The title of next track, "I'm Not Done" is a bit ironic, considering the track before it, as maybe we start to question if she has run out of ideas, while "Keep the Streets Empty For Me" answers with a resounding 'no'.
Almost introducing each sound indivdually as the song progresses, the track is a duet with Swedish pop singer Cecilia Nordlund of Cilihili, and explores an even deeper escape route from the adult world by entering the refuge of zoomorphism, a surreal state of wanting to return to an idealised natural world by becoming an animal. “I learned not to eat the snow/My fur is hot, my tongue is cold/On a bed of spider web/I think about to change myself”, the pair sing. It’s some kind of sweet-and-innocent version of lycanthropy; the narrator turning into a cuddly soft toy rather than say, a blood-crazed werewolf. What makes the track awesome isn't exactly evident, maybe it's the bamboo flute that flutters through-out, maybe it's the track's minimalistic edge, but that in itself is indicative of the rest of the album; in addition to many of the same plasticky percussions and goofy synth sounds that the Knife made their stock-in-trade, Fever Ray also brims with fragile, more finely articulated sounds. Spread over 10 tracks and near 50 minutes, the way Karin draws out each word in a catlike manner could have begun to grate. But that potential pitfall is nicely sidestepped though liberal use of the vocoder, stretching her vocals to eerie and equally playful depths.
But, the album doesn't end there, dear reader, oh no. It ends with quite possibly the album's best track, "Coconut". At 7 minutes long, the song rumbles on a pattern of synths and staccato drums before a ceremonious wall of voices arrive at the midpoint to march it to a close. Except, "close" implies it was written; the more time you spend with Fever Ray, the more you become convinced that these songs aren't written so much as they're temporarily let out.

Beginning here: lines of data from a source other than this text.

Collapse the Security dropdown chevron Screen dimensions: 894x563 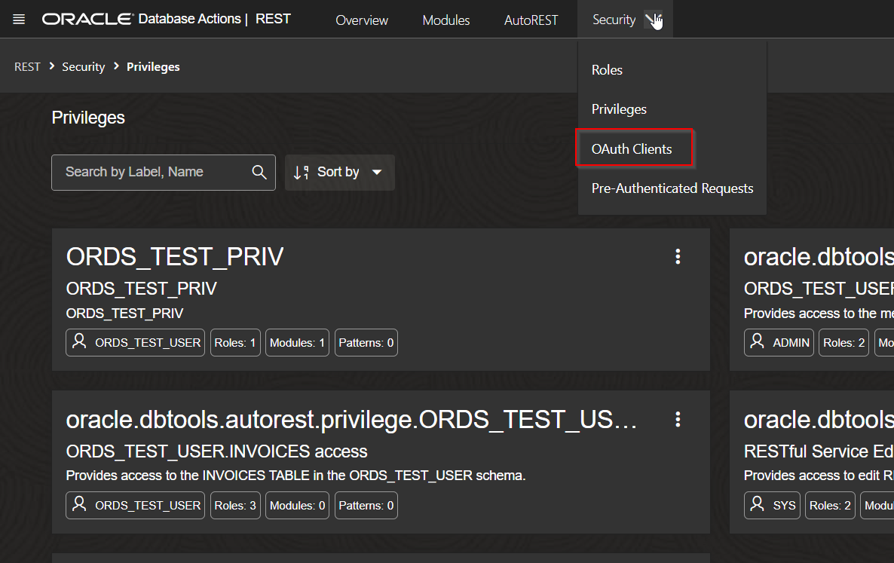point(653,20)
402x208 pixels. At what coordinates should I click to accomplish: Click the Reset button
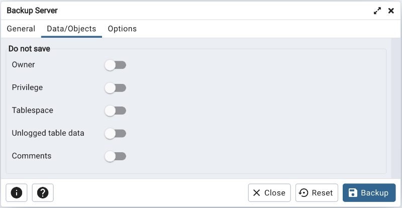[x=317, y=193]
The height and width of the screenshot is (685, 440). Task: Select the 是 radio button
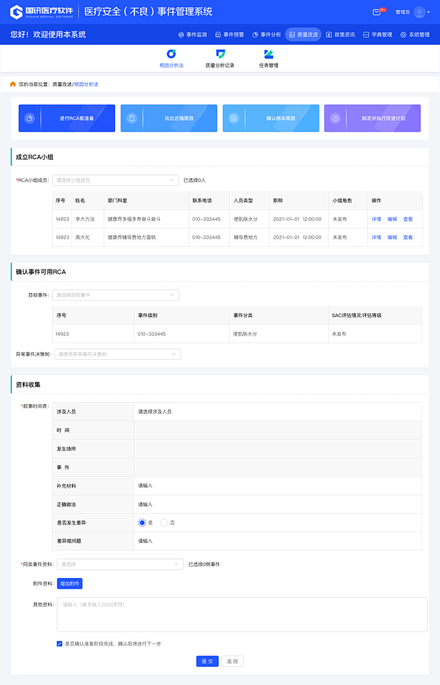coord(142,522)
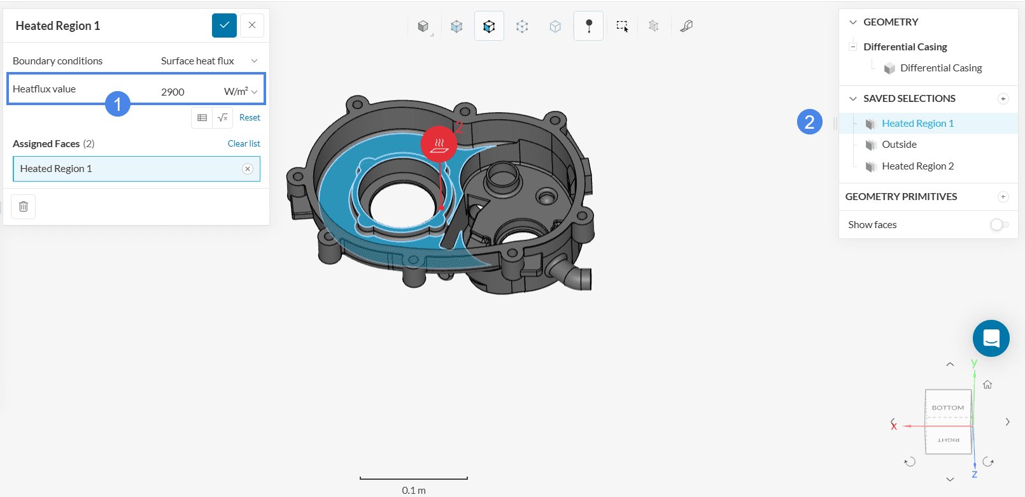Open the W/m² unit dropdown
1025x497 pixels.
coord(241,92)
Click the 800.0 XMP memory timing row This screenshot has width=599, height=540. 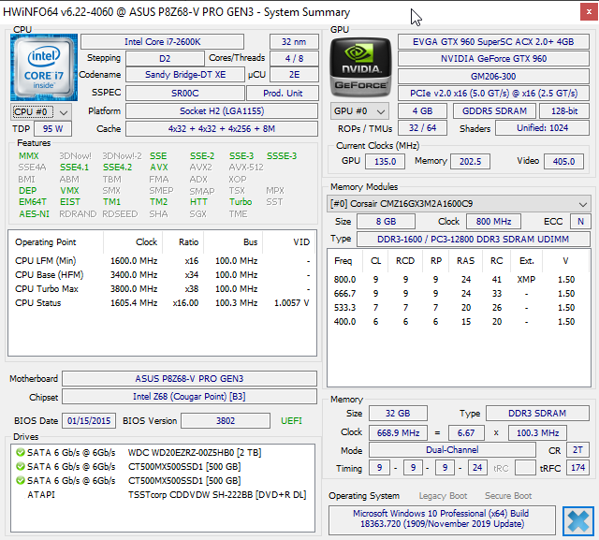(x=455, y=280)
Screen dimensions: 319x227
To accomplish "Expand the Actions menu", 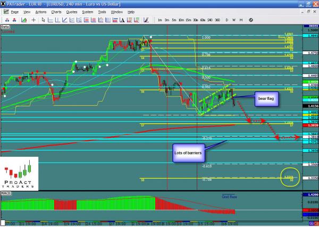I will pos(40,11).
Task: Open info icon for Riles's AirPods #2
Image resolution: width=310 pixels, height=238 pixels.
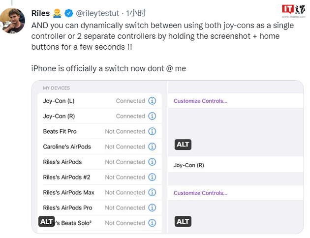Action: click(x=152, y=177)
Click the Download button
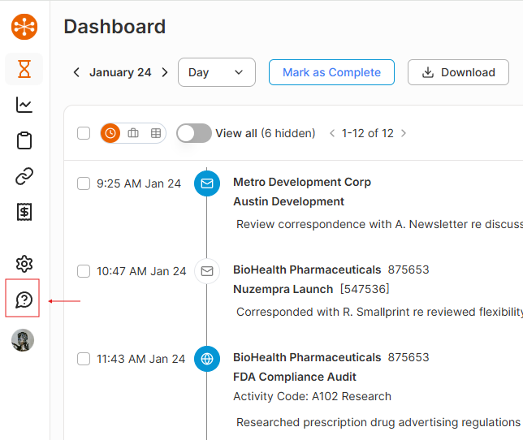Image resolution: width=523 pixels, height=440 pixels. tap(459, 72)
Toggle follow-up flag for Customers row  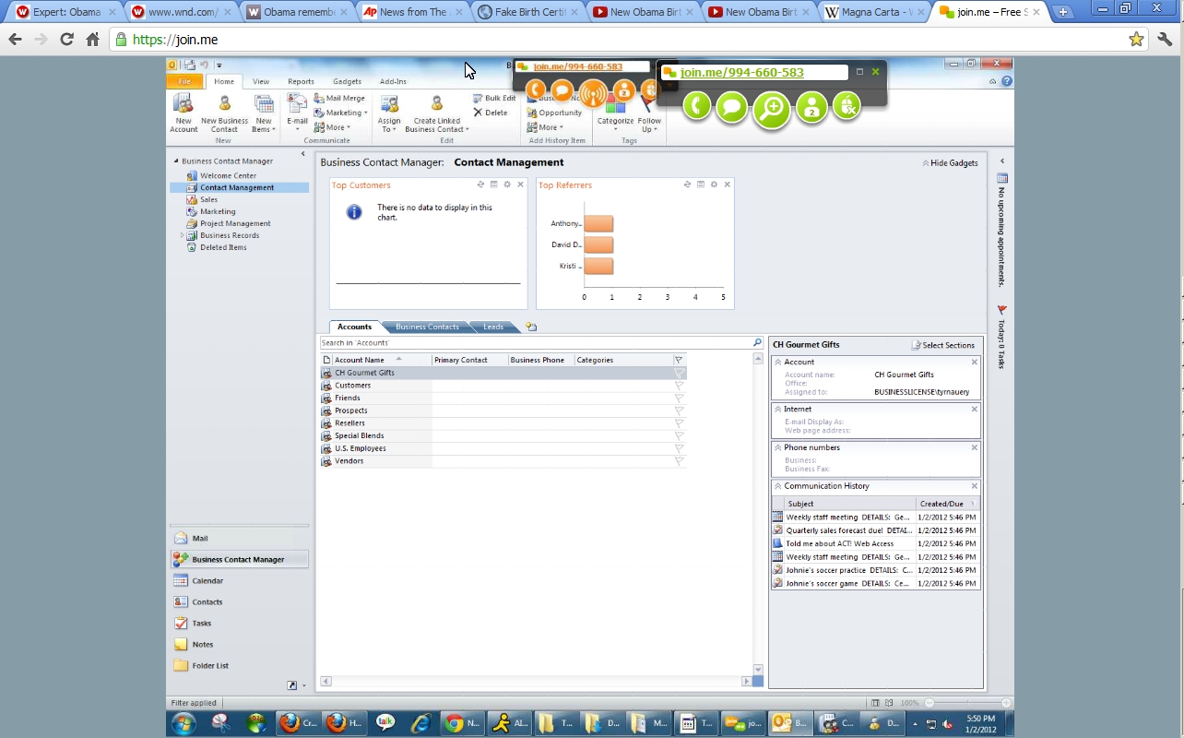679,386
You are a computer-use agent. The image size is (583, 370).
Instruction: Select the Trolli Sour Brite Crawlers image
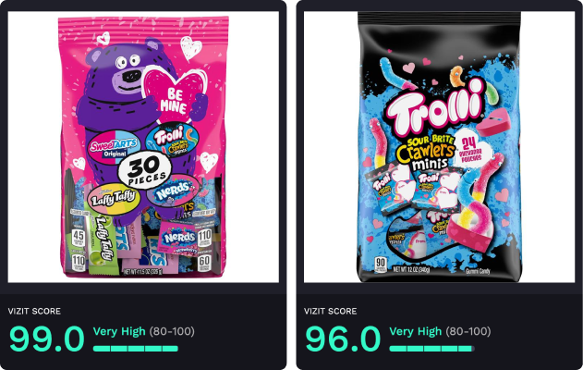(439, 147)
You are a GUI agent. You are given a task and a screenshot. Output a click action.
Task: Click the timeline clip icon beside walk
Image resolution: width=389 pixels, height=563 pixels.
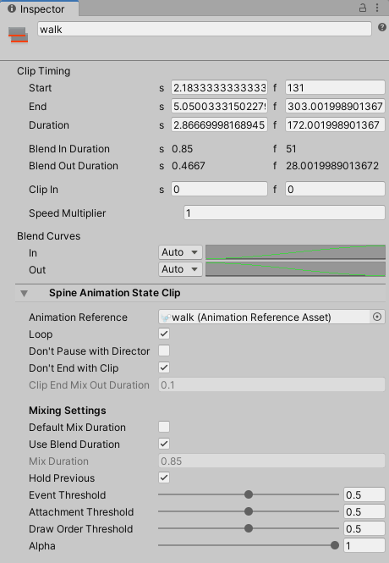[x=18, y=35]
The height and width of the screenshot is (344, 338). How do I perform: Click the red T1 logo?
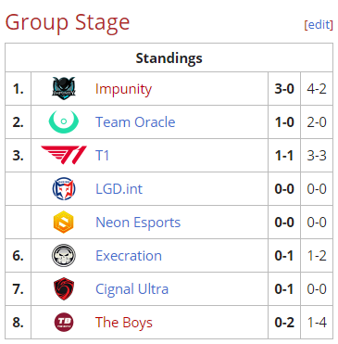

Thematically, and for the quality of songwriting, Fever Ray fully deserves to be considered a follow-up to Silent Shout; nonetheless, it’s also a line-in-the-sand for The Knife-as-pop-entity, a Kid A-like demand to be respected on the artist’s own terms, or left alone. You can’t dance to any of it, whatever the remixers may do, but you can certainly inhabit it. Instead, the focus here is on Andersson's oblique narratives and the startling, stark electronic distortions she uses on her vocal tracks. These dramatic, often inhuman-sounding shifts in range only heighten the palpable sense of dread on the Knife's macabre songs, but here the same production trick serves a different but no less effective purpose: to draw attention to the minimalism and surprising pop bent of the songs. Sure, there's nothing on here as immediate as "We Share Our Mother's Health" or "Marble House", instead, she's recorded something far denser and more challenging; an unshakeable and unforgettable album.